A historian's critique of popular conceptions of witchcraft - collate
https://athenaeumreview.org/essay/managing-our-darkest-hatreds/
======
JulianMorrison
I think that while there's a lot of informationally isolated pagans out there
who still buy into the "burning times", hidden matriarchal religion, pagan
survivals in folk customs, etc etc stuff, anyone who's well informed knows
that all that has been shown to be 19th-century romanticism at work. So what
is left is a contemporary mystery religion founded in the 1940s by a
charismatic man, that borrows aesthetics from the popular idea of a witch, and
combines a magical style in the Crowley tradition with western herbalism,
western astrology, Masonic ritualism, and its own theology. And that's fine.
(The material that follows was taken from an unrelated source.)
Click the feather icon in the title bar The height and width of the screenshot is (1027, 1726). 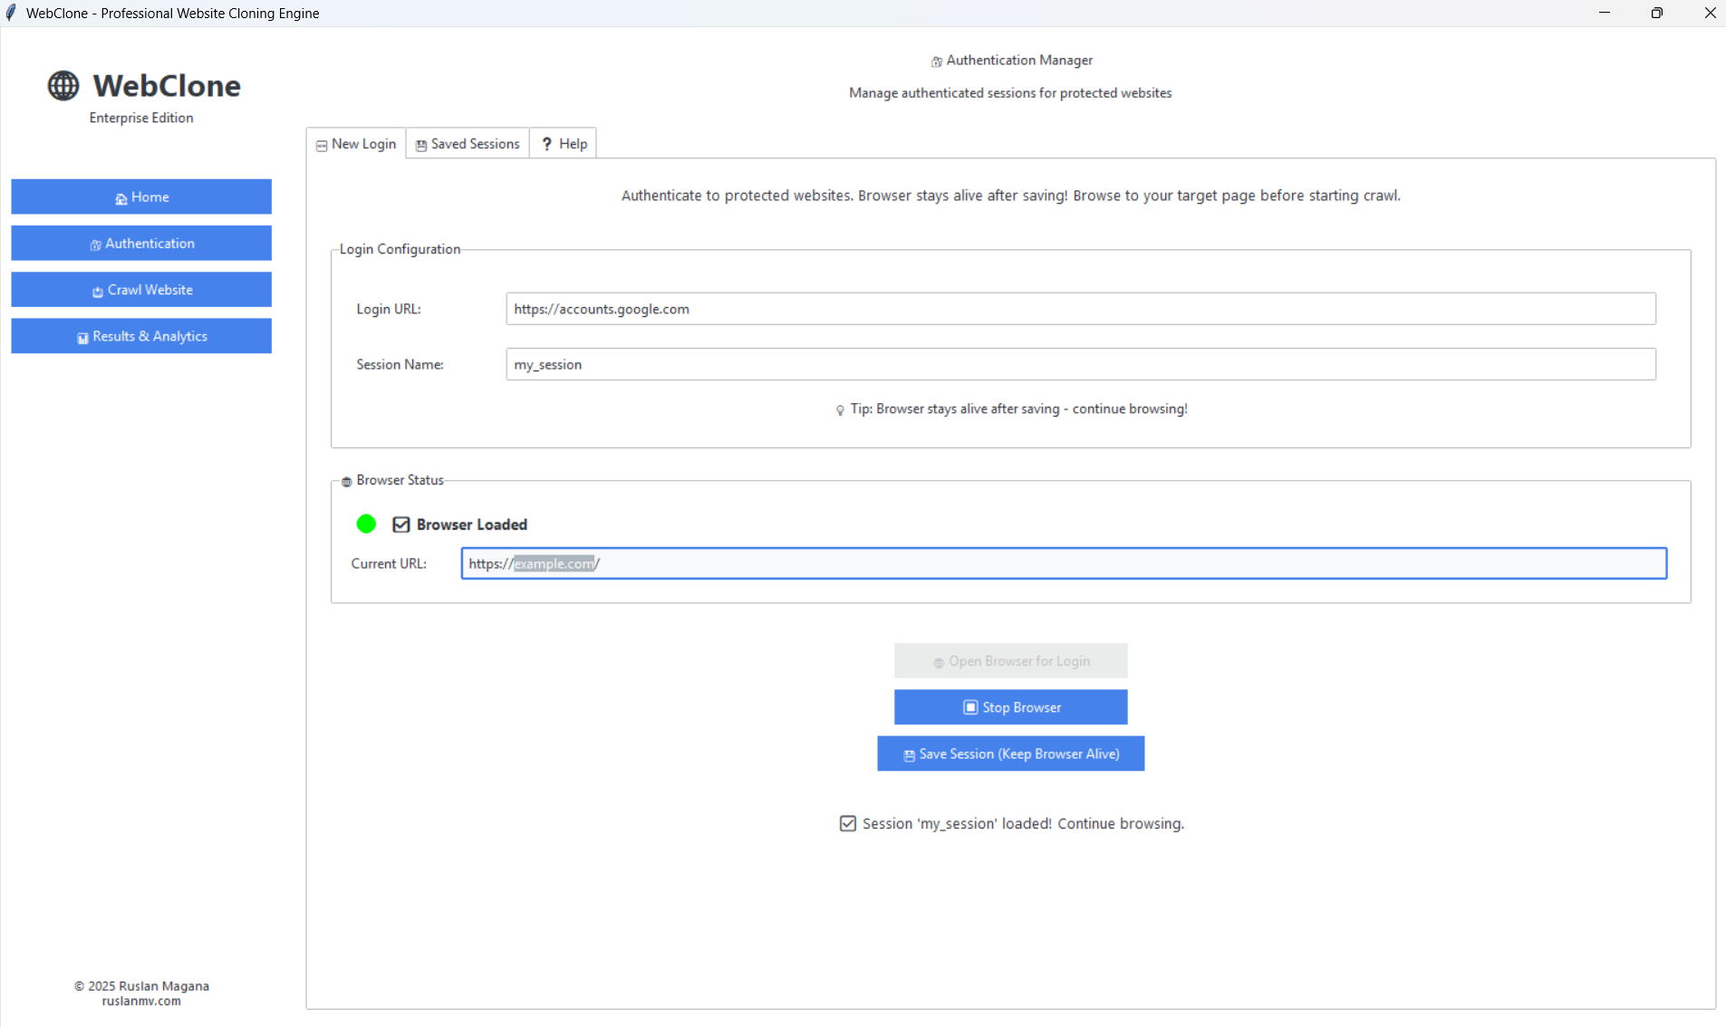(x=11, y=13)
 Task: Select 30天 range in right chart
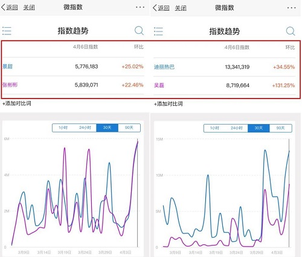pos(259,128)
There's room out there too for grimoire traditionalists, cunning-man
revivalists, catholic folk-magic, brujeria, santeria, pagan historical
reconstructionists, and any number of other detailed traditions that aren't
Wiccan. And that's fine too.

I welcome the idea of learning from the past rather than imposing romantic
fantasies over it, but that doesn't mean the past is where everything of value
resides. If you think religions relate to real things, rather than purely
being a human construct, then those things have agency of their own, and exist
in the present day. Authenticity, then, becomes about the strength of
connection.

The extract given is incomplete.